O coronavírus responsável pela pandemia de covid-19 é capaz de invadir o cérebro, podendo provocar uma infecção potencialmente mais grave e letal do que a registrada nos pulmões. A conclusão está em dois trabalhos científicos brasileiros assinados por especialistas da Universidade Federal do Rio de Janeiro (UFRJ), Fiocruz e Instituto Dor, publicados na segunda-feira (14), em plataformas de pré-publicação.
Um terceiro trabalho, da Universidade de Yale, publicado na quarta-feira passada, chega a conclusões semelhantes de forma complementar aos estudos brasileiros.
O principal alvo do coronavírus é o pulmão. Já ficou bem claro, no entanto, que ele também ataca os rins, o fígado, os vasos sanguíneos e o coração, entre outros. Metade dos pacientes apresenta sintomas neurológicos, como confusão mental, anosmia (ausência de olfato), delírio e risco aumentado de AVC, sugerindo que o vírus ataca também o cérebro.
— Nosso laboratório trabalha com o cérebro e o sistema nervoso central. Essa era a pergunta natural de se fazer diante dos relatos médicos — afirmou o neurocientista Stevens Rehen, da UFRJ e do Instituto Dor, principal autor dos estudos brasileiros, explicando por que resolveu investigar a questão.
O grupo teve acesso aos resultados de uma necropsia feita em uma criança de um ano e dois meses morta por covid.
— Essa é a primeira evidência que temos da presença do vírus dentro do cérebro —constatou Rehen. — Os estragos são óbvios, há uma clara destruição dos tecidos.
O segundo estudo, feito a partir das observações in vitro, não foi capaz de identificar a replicação do vírus sars-cov-2 dentro das células cerebrais, como o grupo já havia demonstrado com o vírus da zika no passado.
Entretanto, ficou constatada uma ligação do vírus com as células da barreira hematoencefálica - que protege o cérebro contra agentes infecciosos. A forte reação inflamatória causada para a defesa do organismo seria responsável pelas alterações neurológicas encontradas. O estudo da Universidade de Yale, que também foi divulgado em uma plataforma de pré-print, e ainda sem revisão dos pares, chega a uma conclusão um pouco diferente.
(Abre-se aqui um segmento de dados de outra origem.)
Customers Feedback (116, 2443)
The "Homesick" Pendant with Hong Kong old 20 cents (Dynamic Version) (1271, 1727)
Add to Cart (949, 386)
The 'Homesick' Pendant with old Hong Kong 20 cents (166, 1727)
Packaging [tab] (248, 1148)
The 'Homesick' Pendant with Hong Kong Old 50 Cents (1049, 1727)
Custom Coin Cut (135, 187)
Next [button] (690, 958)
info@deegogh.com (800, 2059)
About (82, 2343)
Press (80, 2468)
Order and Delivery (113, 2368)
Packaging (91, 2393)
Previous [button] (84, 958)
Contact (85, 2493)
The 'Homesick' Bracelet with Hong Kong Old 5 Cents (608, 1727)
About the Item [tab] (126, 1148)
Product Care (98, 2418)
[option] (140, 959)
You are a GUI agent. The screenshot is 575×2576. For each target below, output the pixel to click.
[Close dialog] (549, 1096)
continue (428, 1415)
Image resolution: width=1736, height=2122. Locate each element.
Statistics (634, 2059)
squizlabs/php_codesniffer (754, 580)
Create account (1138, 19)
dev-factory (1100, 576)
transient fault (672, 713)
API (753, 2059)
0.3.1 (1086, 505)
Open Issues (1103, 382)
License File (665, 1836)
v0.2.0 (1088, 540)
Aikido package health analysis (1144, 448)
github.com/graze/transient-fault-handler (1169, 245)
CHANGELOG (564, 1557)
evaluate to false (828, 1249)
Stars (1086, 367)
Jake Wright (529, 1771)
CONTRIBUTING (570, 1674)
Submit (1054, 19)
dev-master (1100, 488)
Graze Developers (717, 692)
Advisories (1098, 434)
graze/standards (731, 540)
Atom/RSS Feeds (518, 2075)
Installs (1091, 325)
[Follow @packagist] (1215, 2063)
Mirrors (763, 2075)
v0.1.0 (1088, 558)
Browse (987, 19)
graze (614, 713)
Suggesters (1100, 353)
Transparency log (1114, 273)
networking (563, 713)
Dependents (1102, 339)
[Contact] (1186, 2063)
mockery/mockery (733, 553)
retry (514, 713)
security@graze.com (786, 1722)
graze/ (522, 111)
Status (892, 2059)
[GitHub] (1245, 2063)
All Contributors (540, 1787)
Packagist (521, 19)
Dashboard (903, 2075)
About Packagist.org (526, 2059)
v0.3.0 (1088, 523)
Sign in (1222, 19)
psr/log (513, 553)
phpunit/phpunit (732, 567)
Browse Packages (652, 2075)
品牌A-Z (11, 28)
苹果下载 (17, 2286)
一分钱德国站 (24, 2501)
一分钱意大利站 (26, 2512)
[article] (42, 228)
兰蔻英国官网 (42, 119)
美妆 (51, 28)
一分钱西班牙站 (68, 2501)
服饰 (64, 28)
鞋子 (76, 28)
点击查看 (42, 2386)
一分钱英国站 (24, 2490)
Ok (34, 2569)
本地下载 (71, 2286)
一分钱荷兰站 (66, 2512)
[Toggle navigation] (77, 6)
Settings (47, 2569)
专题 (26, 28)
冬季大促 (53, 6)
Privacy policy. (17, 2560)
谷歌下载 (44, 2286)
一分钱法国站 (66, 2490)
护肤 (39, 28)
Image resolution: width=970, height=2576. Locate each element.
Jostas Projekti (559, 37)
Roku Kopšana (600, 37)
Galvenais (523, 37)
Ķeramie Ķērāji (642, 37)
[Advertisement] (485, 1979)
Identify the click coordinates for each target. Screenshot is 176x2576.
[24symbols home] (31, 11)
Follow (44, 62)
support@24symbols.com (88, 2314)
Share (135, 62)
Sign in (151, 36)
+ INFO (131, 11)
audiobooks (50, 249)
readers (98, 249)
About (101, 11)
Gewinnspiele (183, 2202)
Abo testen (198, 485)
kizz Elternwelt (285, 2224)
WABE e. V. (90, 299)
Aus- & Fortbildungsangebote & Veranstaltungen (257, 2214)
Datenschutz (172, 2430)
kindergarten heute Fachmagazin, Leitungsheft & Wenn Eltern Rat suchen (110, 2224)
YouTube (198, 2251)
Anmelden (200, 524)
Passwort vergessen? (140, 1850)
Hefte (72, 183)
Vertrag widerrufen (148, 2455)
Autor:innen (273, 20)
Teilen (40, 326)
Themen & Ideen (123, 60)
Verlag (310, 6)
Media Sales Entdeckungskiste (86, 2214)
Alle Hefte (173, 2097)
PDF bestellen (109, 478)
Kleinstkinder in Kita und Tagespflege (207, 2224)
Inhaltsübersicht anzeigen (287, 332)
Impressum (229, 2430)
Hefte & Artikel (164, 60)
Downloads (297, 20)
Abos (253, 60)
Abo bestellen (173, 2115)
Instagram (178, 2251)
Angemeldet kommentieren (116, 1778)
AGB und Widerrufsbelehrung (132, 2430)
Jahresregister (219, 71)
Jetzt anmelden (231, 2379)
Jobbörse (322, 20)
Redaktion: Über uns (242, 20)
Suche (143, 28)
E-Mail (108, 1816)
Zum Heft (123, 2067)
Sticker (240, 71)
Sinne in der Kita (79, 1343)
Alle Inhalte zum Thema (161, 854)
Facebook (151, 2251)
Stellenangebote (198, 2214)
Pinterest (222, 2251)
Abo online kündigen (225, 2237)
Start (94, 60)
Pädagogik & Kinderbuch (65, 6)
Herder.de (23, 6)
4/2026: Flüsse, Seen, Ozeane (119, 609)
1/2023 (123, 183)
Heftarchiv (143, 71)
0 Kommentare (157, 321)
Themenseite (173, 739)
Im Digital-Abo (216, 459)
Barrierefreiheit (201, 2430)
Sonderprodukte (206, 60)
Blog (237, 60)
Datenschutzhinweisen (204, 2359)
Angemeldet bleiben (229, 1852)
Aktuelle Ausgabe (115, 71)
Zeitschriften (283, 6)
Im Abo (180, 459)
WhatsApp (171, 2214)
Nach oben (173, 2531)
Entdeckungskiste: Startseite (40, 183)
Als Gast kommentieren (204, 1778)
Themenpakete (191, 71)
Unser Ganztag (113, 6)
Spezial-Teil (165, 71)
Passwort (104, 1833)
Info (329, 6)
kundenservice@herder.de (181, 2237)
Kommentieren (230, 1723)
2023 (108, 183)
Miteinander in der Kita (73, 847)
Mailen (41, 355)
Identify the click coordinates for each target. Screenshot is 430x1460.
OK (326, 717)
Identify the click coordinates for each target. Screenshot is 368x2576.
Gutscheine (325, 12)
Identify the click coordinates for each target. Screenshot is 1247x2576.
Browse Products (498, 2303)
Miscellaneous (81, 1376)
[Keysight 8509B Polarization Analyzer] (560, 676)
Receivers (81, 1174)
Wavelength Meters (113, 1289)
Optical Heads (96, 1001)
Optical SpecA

O grupo de Yale, liderado pela imunologista Akiko Iwasaki, conseguiu flagrar a replicação do vírus nas células.
O grupo americano estudou o tecido cerebral de um adulto morto por covid, um camundongo infectado e também organoides (células cerebrais cultivadas em laboratório). As descobertas são consistentes com observações feitas por outros especialistas, como o brasileiro Alysson Muotri, neurocientista da Universidade da Califórnia, em San Diego, que também trabalha com organoides in vitro.
— Poucos dias depois da infecção constatamos uma redução drástica no número de sinapses — afirmou Muotri, em entrevista ao New York Times. — Não sabemos ainda se isso é reversível ou não.
As descobertas são também compatíveis com as observações feitas pelos clínicos na linha de frente do tratamento de pacientes com covid-19.
— Constatamos que a doença apresenta manifestações neurológicas diferentes do que estávamos acostumados a ver — afirmou o infectologista Victor Cravo, coordenador das UTIs do grupo Américas Serviços Médicos. — Há, inclusive, uma necessidade diferente de sedação, não só na quantidade, mas no tipo de sedativos usados. Voltamos a usar drogas que já considerávamos ultrapassadas na UTI porque são pacientes muito difíceis de sedar.
Sistema de infecção
O vírus infecta as células por meio de uma proteína chamada ACE2. Essa proteína aparece em diversas partes do corpo, especialmente nos pulmões. O sars-cov-2 chega ao cérebro pelo bulbo olfatório, pelos olhos, e pela corrente sanguínea.